The top producers in the mohair industry are South Africa, Argentina, Turkey and the United States. Secondary mohair producers include Australia and New Zealand.

There was a time when Angora goats were primarily bred for their white coats. However, in 1998, the Colored Angora Goat Breeders Association promoted breeding of colored Angora goats. Because of this, Angora goat breeds produce brownish, red, white and black fibers.

Angora Goat Mohair Production

In terms of chemical composition, mohair is very similar to wool; it’s only difference from wool is its thin , smooth scales on a smooth surface and it also lacks the felting characteristics of wool.

Mohair can be likened to coarse and unrefined wool in terms of the size of its fiber, which is strong, elastic, takes dye very well and has considerable luster. Mohair is considered to be valuable for making plushies, upholstery and covering materials because of its durability, strength and beauty.

More Than Just Mohair Suppliers

Angora goat breeds are known to be mohair suppliers but they are actually more than that. Angoras have an efficient grazing habit which makes them valuable in the agriculture sector. They have a tendency to stand on their hind legs to forage and eat as high as they can.

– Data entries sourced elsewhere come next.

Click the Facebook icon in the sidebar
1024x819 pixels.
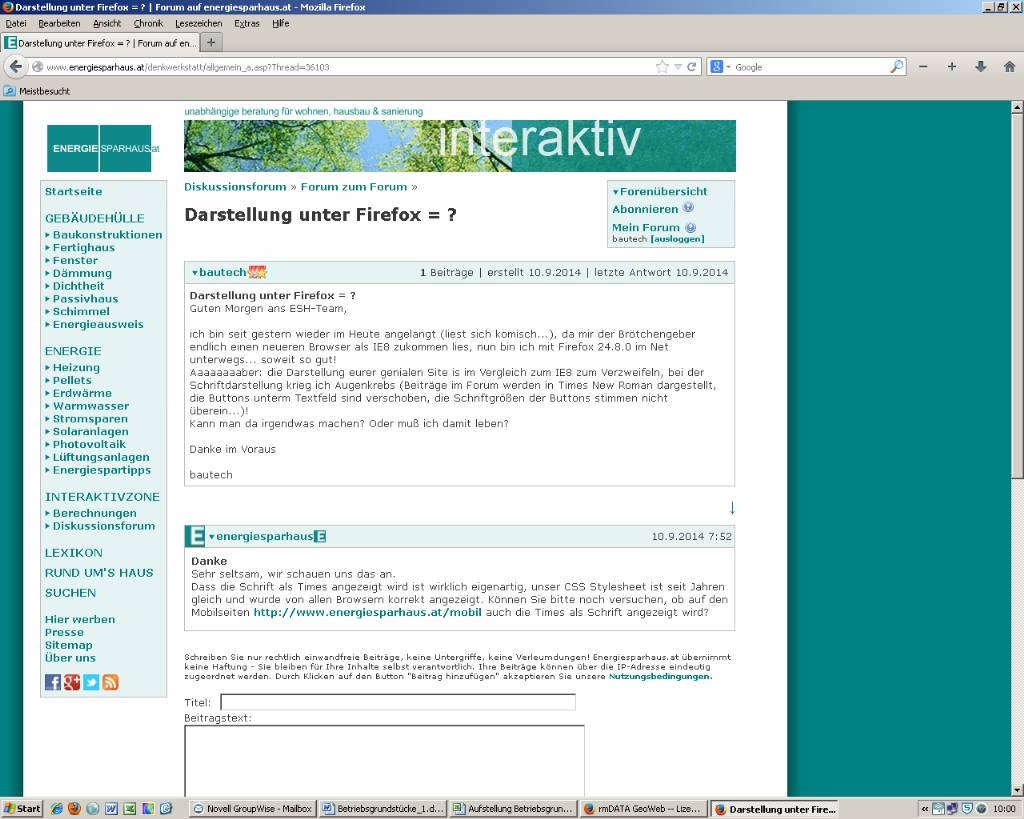[x=53, y=682]
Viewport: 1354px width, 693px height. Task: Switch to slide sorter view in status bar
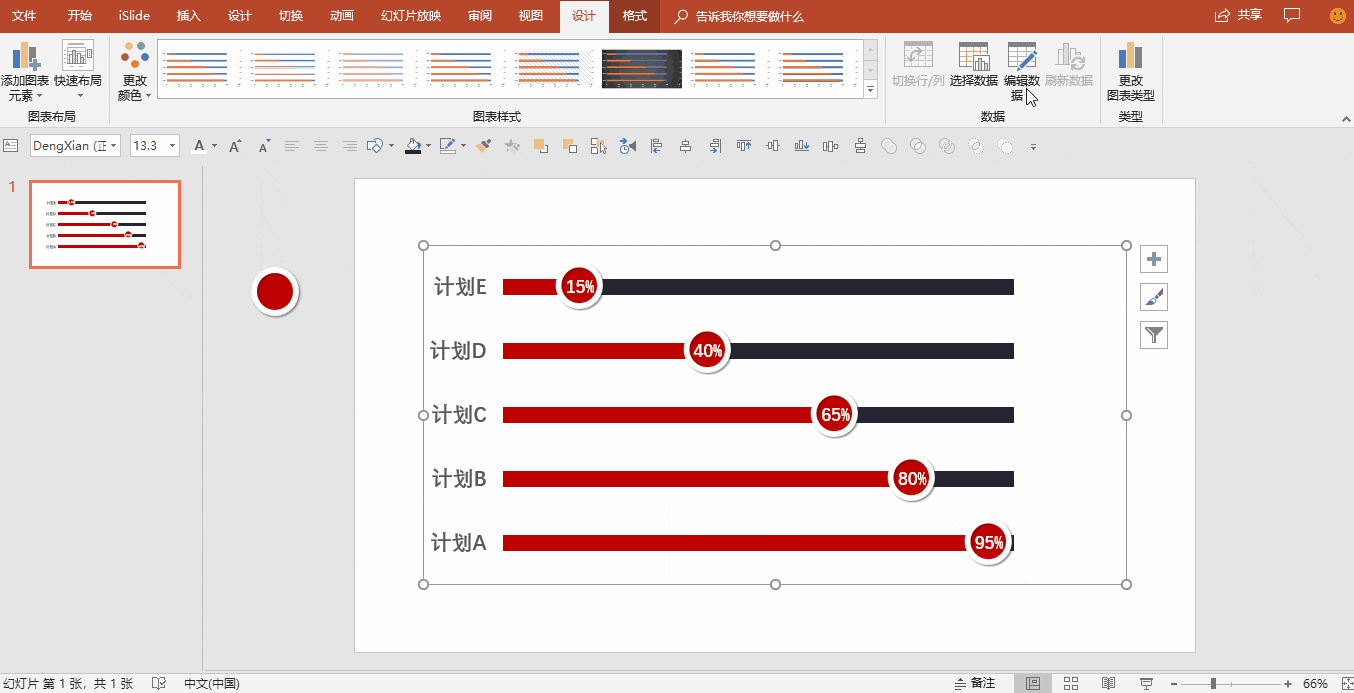[x=1070, y=683]
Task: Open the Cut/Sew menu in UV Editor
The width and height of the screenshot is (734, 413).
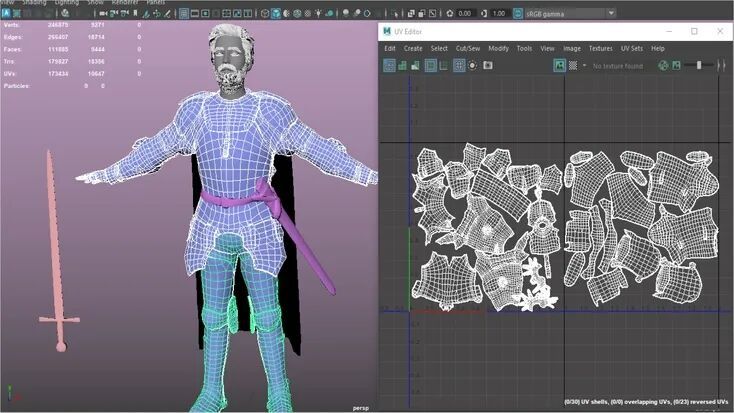Action: point(468,48)
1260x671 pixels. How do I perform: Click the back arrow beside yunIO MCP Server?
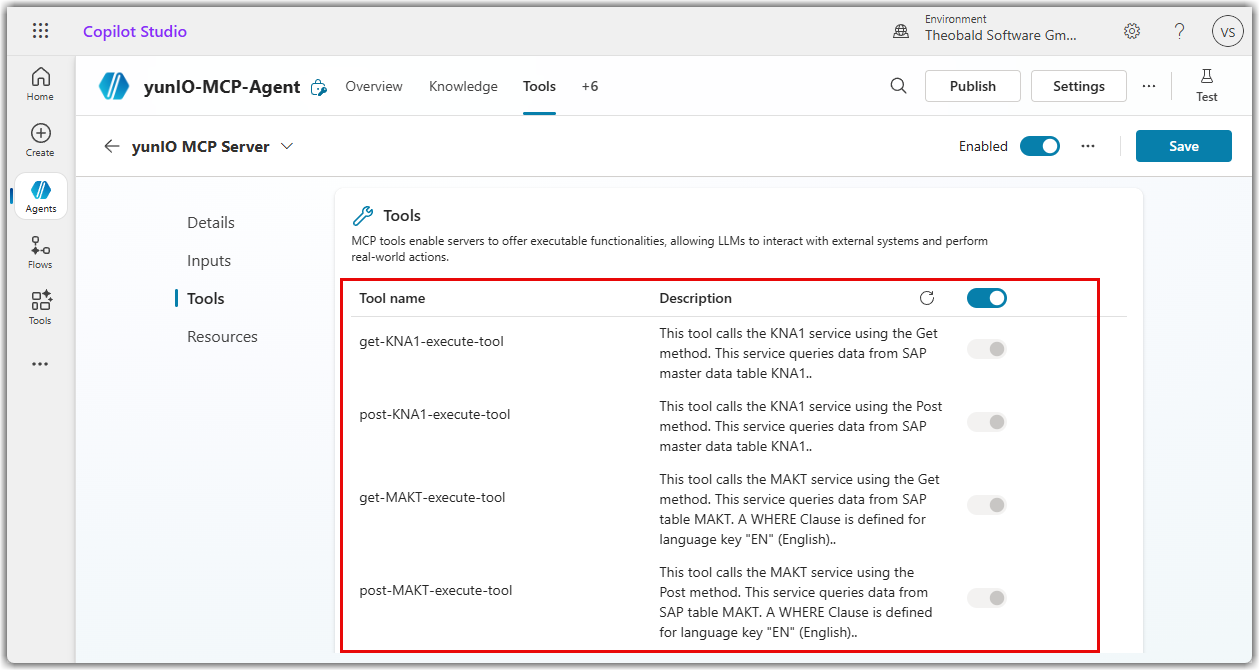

Because of this trait, Angora goats are able to make economic returns on land areas that have been considered to be unsuitable for agricultural purposes.

How Long Do Angora Goats Live?

As mentioned earlier, Angora goat breeds are not so sustainable compared to their other farm animal counterparts. However, assuming that it is well taken care of and given the right facilities, support and nutrition, Angora goat breeds can have a lifespan of up to ten years.

Can Angora Goats Be Used for Meat?

In the past, goat carcasses have been considered as low-grade sheep carcasses. However, Angora goat breeders found a way to develop Angora goat carcass and was eventually accepted and referred to as chevon in the market.

The flesh and meat of Angora goats, especially from young goats in good condition, are considered as quite acceptable and even considered by some as a delicacy. The carcasses of Angora goats are thinner and the dressing is lower than sheep even though they have been fed and raised in a similar manner.

Angora Goat Milk

As mentioned, Angora goats are not really suitable for meat and milk production. The milk of an Angora goat may contain up to 5.7% of fat.